Absconders from Covid Hospitals Face Long Prison Terms

Police stand guard as they lock down a bridge to Koh Pich (Diamond Island), as motorists wait behind a barrier, in Phnom Penh on February 20, 2021, after authorities found 32 local cases of Covid-19 coronavirus.

National Assembly passes draft law giving the government wide new powers



PHNOM PENH--Escaping from a COVID treatment facility will attract a five-year term under tough new laws passed by the National Assembly which allow for 20-year terms in extreme cases. Escaping from quarantine will be punishable by up to three years’ jail.



The draft law gives the government the right to restrict or prohibit travel, meetings and gatherings to prevent the spread of the virus.



The government would be able to block off areas or places, put restrictions or bans on commercial goods, and prohibit or limit work activities and businesses.



The National Assembly adopted the draft Law on Measures to Prevent the Spread of COVID-19 and Other Deadly Infectious Diseases on March 5.



National Assembly President Heng Samrin approved the draft, which has 6 chapters and 18 articles, in an extraordinary session.  The National Assembly will send the draft to the king to sign into law.



The National Assembly said the draft law will be important for identifying health, administrative and other measures to combat and prevent the spread of COVID-19 and other serious and dangerous infectious diseases.

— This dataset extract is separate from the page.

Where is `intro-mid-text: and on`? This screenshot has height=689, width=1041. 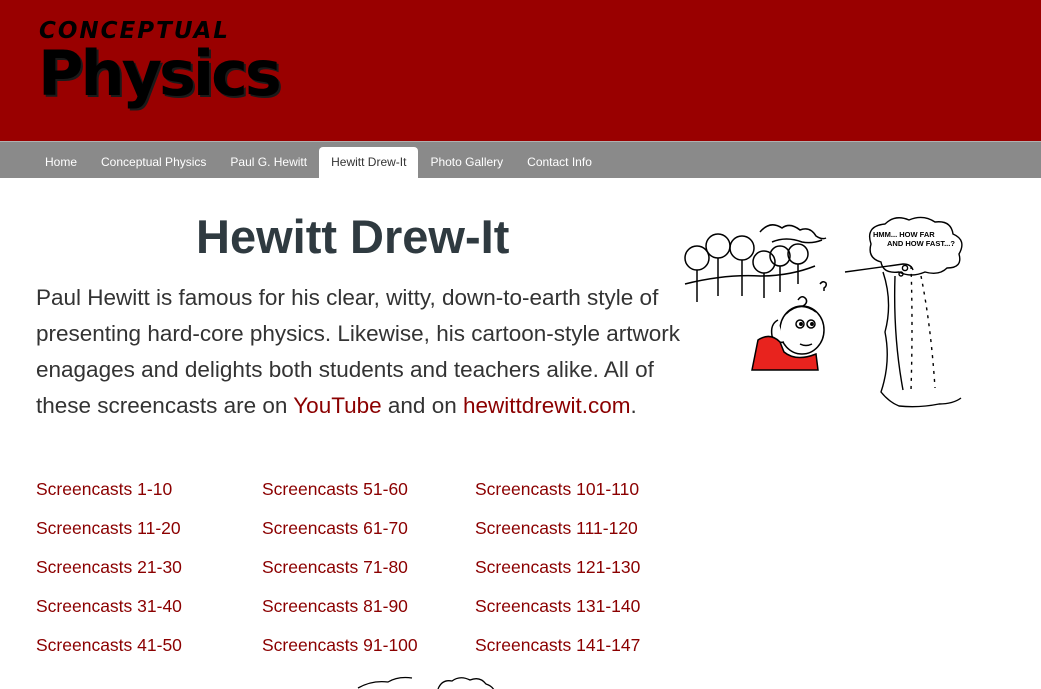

The law would protect lives, promote public health and public order, and minimize the impact of the disease on the social and economic sectors.



Draft law article 7 says escaping from quarantine shall be punishable by six months to three years in prison and a fine of 2 million to 10 million riel.



Article 8 says escaping from treatment facilities shall be punished by between one, five and 10 years in prison and a fine of five to 20 million riel.



On March.5, a man in Sihanoukville who was under self-quarantine at home was fined 2 million rial after authorities found out that he had walked outside. Authorities said he admitted taking his child to be vaccinated.



According to article 9,  an act of intentionally spreading Covid-19 to others, by all means, shall be punished for 5 years to 10 years in prison and shall be punished for 10 years to 20 years in prison when the above-mentioned act is committed by an organized or arranged group.



Human Rights Watch on March. 5 called on the Cambodian government to withdraw the draft law that would allow for 20-year sentences for anyone involved in a group which intentionally spreads COVID-19 to others.



HRW said penalties for violations of COVID-19 measures were disproportionate.



“The Cambodian government has already passed an abusive state of emergency law and now proposes a vague and overly broad COVID-19 law that would further erode the rights of activists and dissidents,” said Phil Robertson, deputy Asia director at Human Rights Watch.



Throughout the pandemic, the Cambodian government has passed a string of controversial new laws, most of which grant the government more sweeping powers. The Law on the Management of the Nation during the State of Emergency drew fierce criticism with rights advocates arguing that the bill would grant the government near-limitless power and was open to abuse.



Earlier measures the government was taking to limit the spread of the virus were contained in a sub-decree. This said fugitives from quarantine would be fined 1 million to 5 million riel. Anyone helping others escape would be fined from 5 million to 50 million riel. 



Just last month, a new policy was introduced to deport and ban foreigners who do not respect the health measures particularly quarantine procedures in light of the pandemic.